Postman didn't just attack TV for dumbing down everything which it came into contact with, he examines how the inherent limitations of TV affect a society in which TV is the primary medium for all public discourses.

Every communication medium has an 'upper limit' to the level of discourse that it can sustain. Postman gives the example of trying to hold a discussion on philosophy using smoke signals to illustrate that the medium itself limits the depth of ideas communicated.

Postman shows that TV's 'upper limit' is far below that of print media. Then, using Aldus Huxley's Brave New World as a jumping-off point, Postman claims that TV acts as a "Soma," a drug that deadens society intellectually while leaving them happy.

* * * * *

I think that Postman's critique of TV media is especially applicable to politics. Trillion dollar budgets, intricate tax laws, far ranging foreign policy, intricate science funding and domestic policy are all forced, at best, to fit within a few minutes coverage. At the worst, debates on war and peace are reduced to 10 second sound bites.
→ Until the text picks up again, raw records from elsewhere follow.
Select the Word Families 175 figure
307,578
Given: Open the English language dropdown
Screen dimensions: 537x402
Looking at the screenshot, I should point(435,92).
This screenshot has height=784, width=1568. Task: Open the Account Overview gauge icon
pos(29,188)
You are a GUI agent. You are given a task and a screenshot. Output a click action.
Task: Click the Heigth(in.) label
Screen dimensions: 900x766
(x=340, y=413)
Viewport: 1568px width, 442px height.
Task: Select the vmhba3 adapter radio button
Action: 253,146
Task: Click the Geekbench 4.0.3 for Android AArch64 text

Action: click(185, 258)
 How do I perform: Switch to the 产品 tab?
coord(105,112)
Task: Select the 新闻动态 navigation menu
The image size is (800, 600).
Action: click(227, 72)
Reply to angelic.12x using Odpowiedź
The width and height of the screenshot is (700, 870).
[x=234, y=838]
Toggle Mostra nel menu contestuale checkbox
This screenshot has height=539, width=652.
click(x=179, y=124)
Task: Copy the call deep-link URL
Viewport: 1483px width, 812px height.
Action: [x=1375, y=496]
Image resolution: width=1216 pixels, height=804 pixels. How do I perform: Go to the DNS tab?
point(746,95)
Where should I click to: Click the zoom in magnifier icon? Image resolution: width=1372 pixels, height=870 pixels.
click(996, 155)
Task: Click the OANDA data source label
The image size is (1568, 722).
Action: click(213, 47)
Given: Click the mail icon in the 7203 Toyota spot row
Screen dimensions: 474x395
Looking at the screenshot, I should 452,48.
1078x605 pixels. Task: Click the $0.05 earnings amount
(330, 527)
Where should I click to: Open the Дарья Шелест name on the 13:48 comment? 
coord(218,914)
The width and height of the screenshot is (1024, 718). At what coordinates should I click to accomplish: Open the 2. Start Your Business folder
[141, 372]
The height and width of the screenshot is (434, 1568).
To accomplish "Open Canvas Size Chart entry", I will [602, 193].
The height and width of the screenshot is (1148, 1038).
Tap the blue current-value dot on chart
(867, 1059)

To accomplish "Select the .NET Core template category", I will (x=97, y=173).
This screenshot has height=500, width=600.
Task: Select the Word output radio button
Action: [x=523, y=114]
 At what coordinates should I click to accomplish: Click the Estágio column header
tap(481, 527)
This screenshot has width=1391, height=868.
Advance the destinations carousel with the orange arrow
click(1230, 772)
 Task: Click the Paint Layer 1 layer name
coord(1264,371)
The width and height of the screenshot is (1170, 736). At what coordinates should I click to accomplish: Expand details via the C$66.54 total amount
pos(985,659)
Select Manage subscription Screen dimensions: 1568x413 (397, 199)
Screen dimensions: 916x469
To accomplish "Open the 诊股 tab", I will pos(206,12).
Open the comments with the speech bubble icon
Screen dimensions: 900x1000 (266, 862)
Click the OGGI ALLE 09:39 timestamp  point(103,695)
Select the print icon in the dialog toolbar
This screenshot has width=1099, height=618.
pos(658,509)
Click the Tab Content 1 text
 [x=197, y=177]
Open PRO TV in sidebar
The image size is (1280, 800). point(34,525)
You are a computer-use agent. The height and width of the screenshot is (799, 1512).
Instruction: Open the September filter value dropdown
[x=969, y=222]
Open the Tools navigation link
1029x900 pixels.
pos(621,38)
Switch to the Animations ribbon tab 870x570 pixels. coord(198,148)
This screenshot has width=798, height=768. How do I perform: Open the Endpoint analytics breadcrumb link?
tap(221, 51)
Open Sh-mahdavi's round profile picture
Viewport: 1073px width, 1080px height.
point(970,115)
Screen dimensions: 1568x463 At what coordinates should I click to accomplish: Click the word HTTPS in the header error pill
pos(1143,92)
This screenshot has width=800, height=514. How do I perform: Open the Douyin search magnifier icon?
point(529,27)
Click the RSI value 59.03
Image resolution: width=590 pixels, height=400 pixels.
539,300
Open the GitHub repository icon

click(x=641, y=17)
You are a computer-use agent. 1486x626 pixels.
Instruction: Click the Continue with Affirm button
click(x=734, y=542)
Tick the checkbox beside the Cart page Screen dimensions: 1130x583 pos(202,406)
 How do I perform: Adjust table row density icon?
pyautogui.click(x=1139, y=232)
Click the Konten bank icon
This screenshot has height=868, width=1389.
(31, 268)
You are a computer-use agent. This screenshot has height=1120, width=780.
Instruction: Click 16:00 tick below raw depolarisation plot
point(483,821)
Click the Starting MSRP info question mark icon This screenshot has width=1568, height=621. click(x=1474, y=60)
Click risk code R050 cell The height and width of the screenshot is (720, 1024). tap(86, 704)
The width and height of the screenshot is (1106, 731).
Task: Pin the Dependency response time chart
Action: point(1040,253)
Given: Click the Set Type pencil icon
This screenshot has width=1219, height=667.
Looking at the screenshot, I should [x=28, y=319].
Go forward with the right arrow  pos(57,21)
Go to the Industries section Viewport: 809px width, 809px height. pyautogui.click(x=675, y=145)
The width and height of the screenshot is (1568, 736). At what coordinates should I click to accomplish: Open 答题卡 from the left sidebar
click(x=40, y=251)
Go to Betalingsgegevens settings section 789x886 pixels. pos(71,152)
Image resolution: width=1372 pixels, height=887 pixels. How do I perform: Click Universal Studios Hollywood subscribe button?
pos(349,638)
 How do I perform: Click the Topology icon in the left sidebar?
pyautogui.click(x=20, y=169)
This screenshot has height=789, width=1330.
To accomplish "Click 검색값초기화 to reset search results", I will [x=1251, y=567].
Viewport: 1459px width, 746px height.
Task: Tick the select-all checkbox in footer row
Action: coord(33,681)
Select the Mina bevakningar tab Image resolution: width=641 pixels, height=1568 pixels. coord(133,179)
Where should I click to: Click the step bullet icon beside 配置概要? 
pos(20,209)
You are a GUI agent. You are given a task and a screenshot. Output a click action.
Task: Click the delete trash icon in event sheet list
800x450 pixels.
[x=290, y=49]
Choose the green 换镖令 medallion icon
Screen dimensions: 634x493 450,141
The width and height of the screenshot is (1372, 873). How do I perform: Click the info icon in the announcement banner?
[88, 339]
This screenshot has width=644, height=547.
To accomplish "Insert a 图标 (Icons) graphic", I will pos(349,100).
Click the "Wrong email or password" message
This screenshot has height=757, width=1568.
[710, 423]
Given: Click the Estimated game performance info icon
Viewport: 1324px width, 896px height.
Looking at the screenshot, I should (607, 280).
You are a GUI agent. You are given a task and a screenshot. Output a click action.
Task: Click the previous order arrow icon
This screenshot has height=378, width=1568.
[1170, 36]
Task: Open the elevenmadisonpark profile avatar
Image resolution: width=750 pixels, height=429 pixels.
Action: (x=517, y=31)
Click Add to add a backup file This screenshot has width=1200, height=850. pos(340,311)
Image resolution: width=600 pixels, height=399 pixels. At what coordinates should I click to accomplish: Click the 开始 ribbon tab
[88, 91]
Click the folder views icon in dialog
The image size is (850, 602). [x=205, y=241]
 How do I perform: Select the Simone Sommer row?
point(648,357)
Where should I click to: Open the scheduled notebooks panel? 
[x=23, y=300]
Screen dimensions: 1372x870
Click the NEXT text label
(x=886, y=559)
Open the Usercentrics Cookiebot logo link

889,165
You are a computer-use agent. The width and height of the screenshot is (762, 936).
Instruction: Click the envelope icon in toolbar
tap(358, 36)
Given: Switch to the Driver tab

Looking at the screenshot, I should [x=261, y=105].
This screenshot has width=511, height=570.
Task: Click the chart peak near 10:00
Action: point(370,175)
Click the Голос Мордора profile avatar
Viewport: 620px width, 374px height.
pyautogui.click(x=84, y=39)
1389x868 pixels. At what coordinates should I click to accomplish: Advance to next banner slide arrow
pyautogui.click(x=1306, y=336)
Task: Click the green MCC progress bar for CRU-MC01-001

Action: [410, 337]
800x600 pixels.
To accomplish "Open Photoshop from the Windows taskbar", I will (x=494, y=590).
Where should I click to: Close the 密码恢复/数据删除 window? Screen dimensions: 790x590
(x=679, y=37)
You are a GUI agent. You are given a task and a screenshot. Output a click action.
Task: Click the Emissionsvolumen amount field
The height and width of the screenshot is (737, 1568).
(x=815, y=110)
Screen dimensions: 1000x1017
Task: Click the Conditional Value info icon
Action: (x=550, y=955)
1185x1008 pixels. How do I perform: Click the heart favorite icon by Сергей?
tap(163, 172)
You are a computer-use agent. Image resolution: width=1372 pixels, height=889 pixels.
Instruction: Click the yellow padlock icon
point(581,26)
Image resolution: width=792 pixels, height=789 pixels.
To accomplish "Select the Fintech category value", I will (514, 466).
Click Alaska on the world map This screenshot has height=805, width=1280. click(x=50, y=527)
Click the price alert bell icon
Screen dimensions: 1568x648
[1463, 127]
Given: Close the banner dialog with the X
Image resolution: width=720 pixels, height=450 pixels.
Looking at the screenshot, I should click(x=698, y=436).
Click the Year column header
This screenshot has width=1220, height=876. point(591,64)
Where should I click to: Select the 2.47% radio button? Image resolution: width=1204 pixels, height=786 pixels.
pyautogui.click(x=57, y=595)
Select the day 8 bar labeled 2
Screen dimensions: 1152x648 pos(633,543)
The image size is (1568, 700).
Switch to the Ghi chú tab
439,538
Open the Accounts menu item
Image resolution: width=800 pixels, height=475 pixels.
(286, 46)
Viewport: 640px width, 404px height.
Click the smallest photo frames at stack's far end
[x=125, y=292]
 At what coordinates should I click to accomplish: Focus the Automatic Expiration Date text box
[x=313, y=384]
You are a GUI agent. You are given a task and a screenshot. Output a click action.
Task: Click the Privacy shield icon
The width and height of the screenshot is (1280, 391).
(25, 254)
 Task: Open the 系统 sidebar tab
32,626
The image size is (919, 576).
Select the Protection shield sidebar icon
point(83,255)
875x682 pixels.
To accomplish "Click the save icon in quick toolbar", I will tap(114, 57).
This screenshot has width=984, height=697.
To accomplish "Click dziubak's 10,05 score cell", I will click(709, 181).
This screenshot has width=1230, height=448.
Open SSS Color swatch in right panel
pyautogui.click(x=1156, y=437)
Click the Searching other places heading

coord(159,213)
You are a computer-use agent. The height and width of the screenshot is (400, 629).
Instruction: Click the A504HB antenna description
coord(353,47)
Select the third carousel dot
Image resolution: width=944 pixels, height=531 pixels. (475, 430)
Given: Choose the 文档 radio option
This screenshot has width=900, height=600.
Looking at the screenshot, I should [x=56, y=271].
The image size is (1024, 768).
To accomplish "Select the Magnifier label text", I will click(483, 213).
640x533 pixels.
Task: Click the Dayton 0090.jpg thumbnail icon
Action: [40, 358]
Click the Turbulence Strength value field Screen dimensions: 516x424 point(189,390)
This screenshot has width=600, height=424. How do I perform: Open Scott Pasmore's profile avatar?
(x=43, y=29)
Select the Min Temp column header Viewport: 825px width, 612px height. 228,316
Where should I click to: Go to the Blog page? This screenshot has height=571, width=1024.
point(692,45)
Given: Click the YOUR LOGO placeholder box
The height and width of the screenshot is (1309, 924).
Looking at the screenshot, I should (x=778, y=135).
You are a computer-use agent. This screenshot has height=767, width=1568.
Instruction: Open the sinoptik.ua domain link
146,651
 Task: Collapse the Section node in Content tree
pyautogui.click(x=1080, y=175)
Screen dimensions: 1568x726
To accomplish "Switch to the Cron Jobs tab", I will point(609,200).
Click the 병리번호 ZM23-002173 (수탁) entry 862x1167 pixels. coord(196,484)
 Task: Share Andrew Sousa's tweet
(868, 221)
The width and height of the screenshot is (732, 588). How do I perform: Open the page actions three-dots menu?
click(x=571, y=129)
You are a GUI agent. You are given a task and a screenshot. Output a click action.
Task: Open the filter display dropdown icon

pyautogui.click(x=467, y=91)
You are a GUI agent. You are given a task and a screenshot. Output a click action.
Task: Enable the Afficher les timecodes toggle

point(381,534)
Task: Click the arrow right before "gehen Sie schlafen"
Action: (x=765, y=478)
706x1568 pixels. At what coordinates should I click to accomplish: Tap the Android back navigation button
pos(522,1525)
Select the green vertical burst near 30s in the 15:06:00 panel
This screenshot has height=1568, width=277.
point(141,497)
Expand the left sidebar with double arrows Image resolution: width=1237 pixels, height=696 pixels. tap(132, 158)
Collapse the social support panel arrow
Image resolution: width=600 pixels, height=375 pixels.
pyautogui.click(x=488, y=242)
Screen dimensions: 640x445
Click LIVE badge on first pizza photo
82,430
TV's inability to investigate the intricacies and implications of various political initiatives is only compounded by treating news as entertainment. FoxNews' penchant for using TV news to reinforce its audience's pre-existing conclusions destroys what little ability was left.

Neil Postman passed away in 2003. It would have been fascinating to hear his thoughts and opinions on the emergence of the blogosphere, both as a phenomenon, as a means of communication, and as a political power.

I think he would approve.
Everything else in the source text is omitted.